Kenneth Reed announced his intention to bequeath to the Art Gallery of New South Wales a substantial collection of old master paintings, Italian Maiolica and European 18th-century porcelain.

Numbering over 70 items in total the Ken Reed bequest will represent a most significant addition to the gallery’s European collection said Edmund Capon, Director, Art Gallery of New South Wales.

Mr Reed, a Sydney-based retired lawyer, has been a collector of European fine and decorative arts for some 25 years. He says that he was inspired by visits as a child to the Art Gallery of New South Wales where his father used to take the family on Sunday afternoons. The Art Gallery is to receive 25 old master paintings, 25 pieces of 18th-century porcelain and 22 pieces of 16th-17th century Italian maiolica.

Abraham Bloemaert, Cimon and Iphigenia, late 1620s. Oil on panel, 36.9 x 52.1 cm

Some of the pictures could have been specifically selected to complement those already in the Gallery’s collection. Abraham Bloemaert’s Cimon and Iphigenia, for example, represents a 17th-century Dutch take on a story famously represented by Lord Leighton in his late masterpiece in the Sydney collection. Its subject matter also echoes Jacques Blanchard’s superlative Mars and the Vestal Virgin which the gallery acquired in 2008.

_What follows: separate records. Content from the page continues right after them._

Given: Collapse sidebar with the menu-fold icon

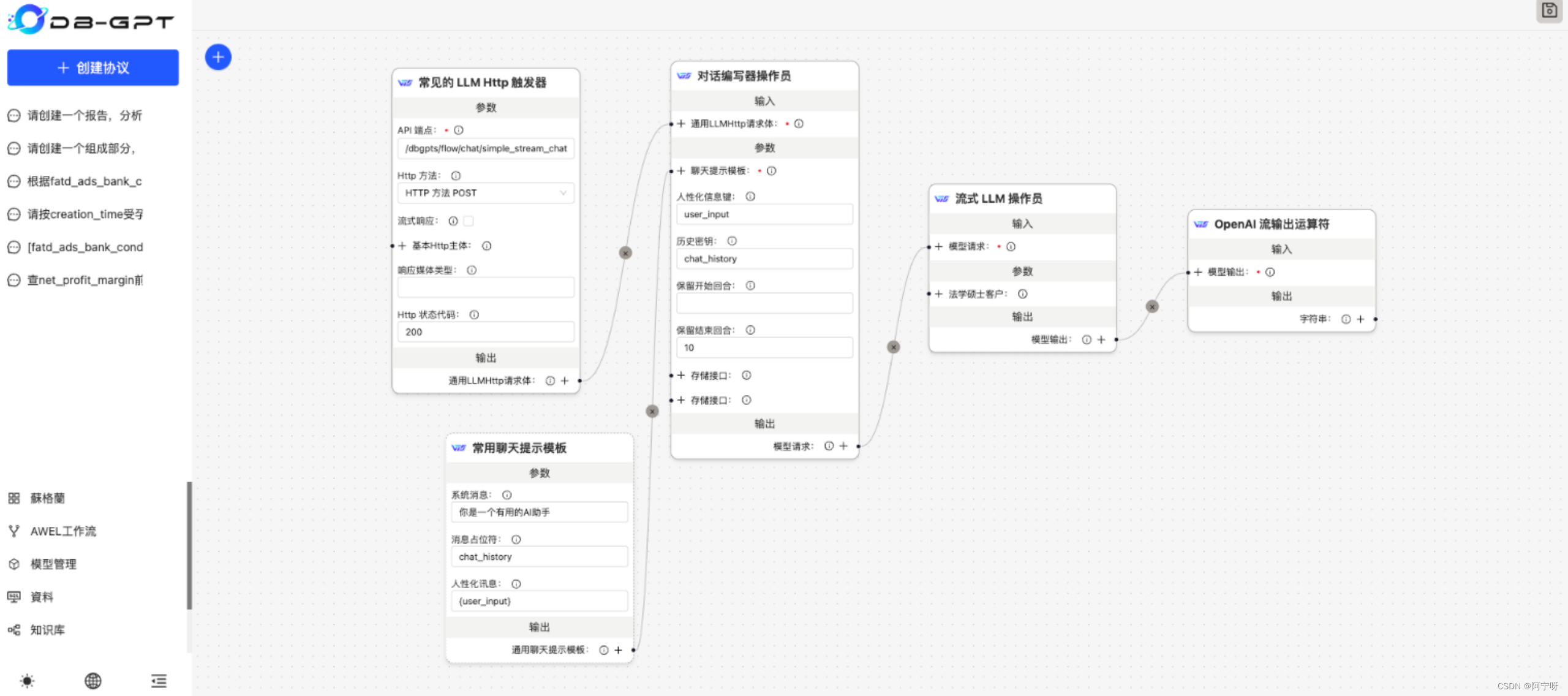Looking at the screenshot, I should pyautogui.click(x=159, y=681).
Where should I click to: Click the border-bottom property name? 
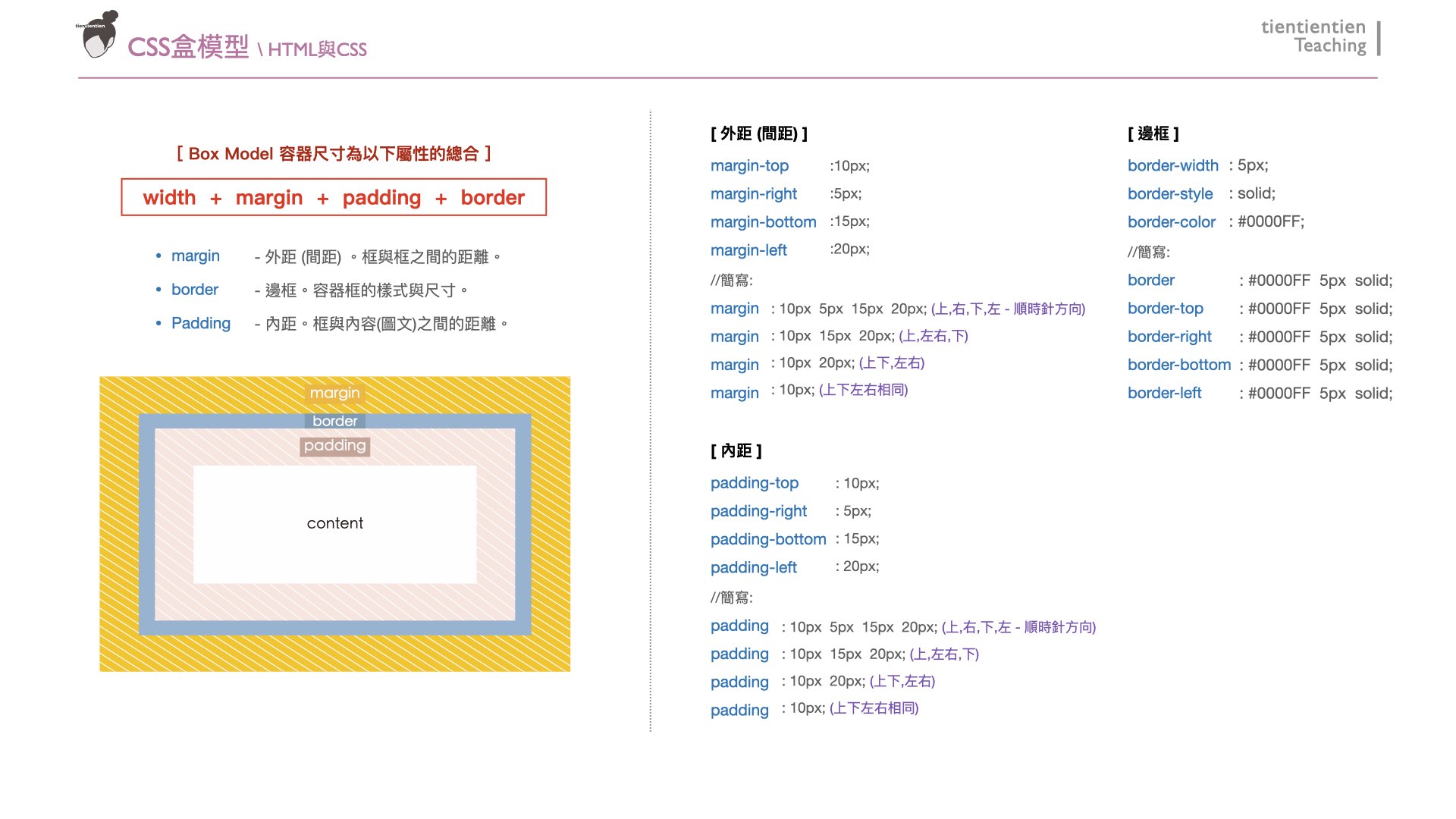click(x=1178, y=365)
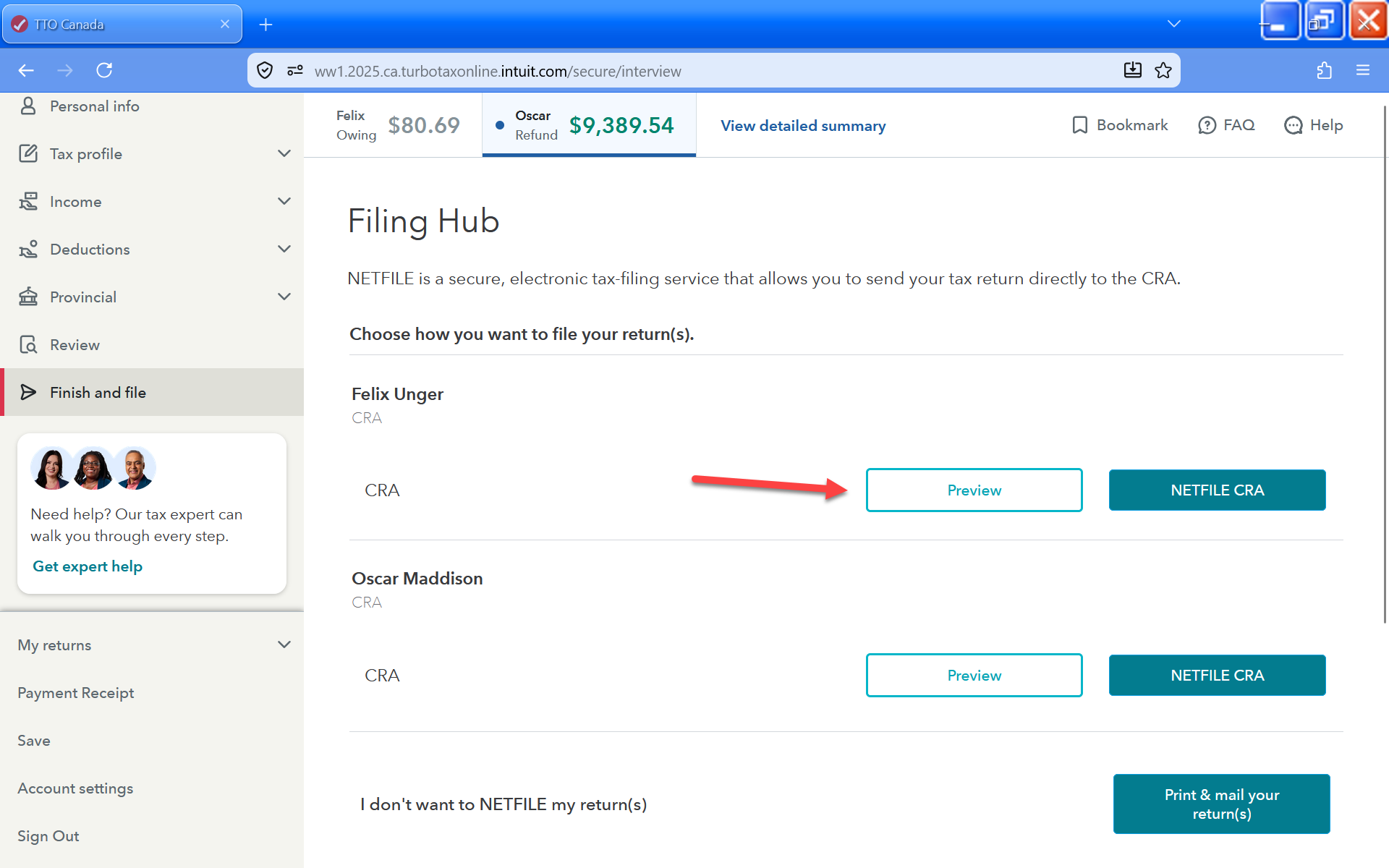Open the FAQ question-mark icon
Screen dimensions: 1389x868
(x=1207, y=125)
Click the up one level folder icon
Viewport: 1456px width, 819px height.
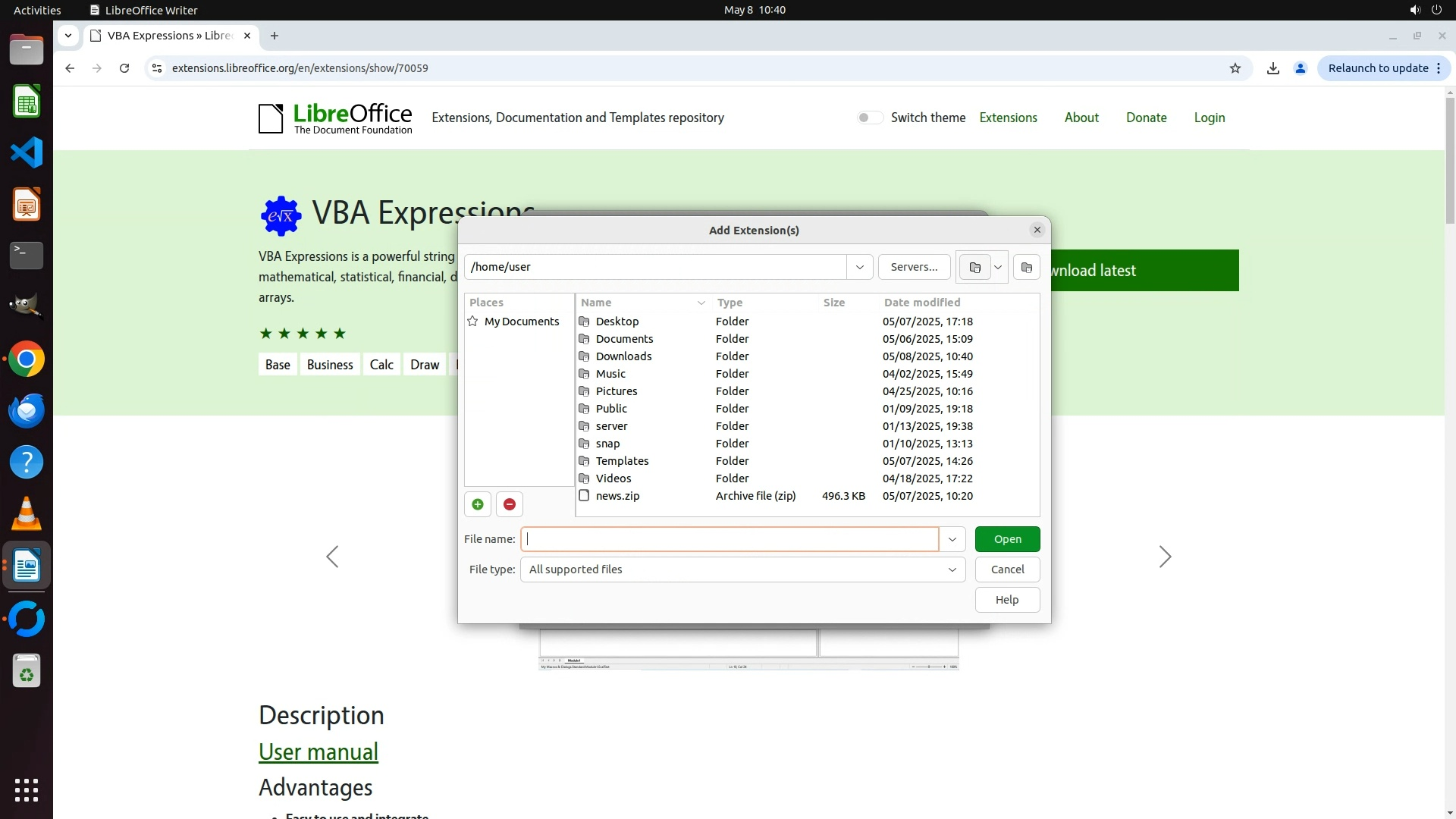[974, 267]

There are several pictures which will complement the collection. A great Dutch banquet still life by Abraham van Beyeren will become one of the greatest still life paintings in the gallery’s collection said Richard Beresford, Senior Curator of European Art.

The absence of any major example of Roman Baroque painting has now been brought to an end as the Gallery is to receive Andrea Camassei’s finished sketch (or modello) for an altarpiece in St Peter’s , Rome showing St Peter baptising Sts Processus and Martinian. The Gallery’s representation of the British school will also be transformed by the addition of portraits by Lely, Romney and Hoppner none of whom were previously represented in the collection. The Hoppner is also an important addition as it represents the famous French dancer Mlle Hilligsberg who enchanted London audiences in the late-18th and early-19th centuries.

The Gallery has minimal holdings of European decorative arts. The decision to display 16th-18th century ceramics alongside paintings of the same period will add a new dimension to the Gallery’s collection said Richard Beresford.

The Italian maiolica includes a superb Urbino ‘istoriato’ plate representing a scene from Roman history (Gaius Popilius Laenas before the King of Syria) dating from about 1545. Urbino plates of this kind (ie decorated with a single painted scene covering the whole upper surface) represent the height of sophistication in Italian Renaissance ceramics. The Reed collection also includes a superb two-handled vase of c 1530-40 with the gold lustre decoration characteristic of Deruta. There are examples of wares from Montelupo, Pesaro, Faenza, Venice and Castelli d’Abruzzo.

The porcelain represents a selection of early porcelain including important examples of the main German, French and English factories: Meissen, Vincennes-Sèvres and Chelsea. Among the highlights are an extremely rare and important Sèvres tea service of 1762 and an exquisite small white goat-and-bee jug from Chelsea, which is one of earliest pieces of porcelain produced in England.

The pictures are to remain on show in the Gallery’s old courts until 16 January 2011 and will then return to Mr Reed until the bequest takes effect. The ceramics will remain on show.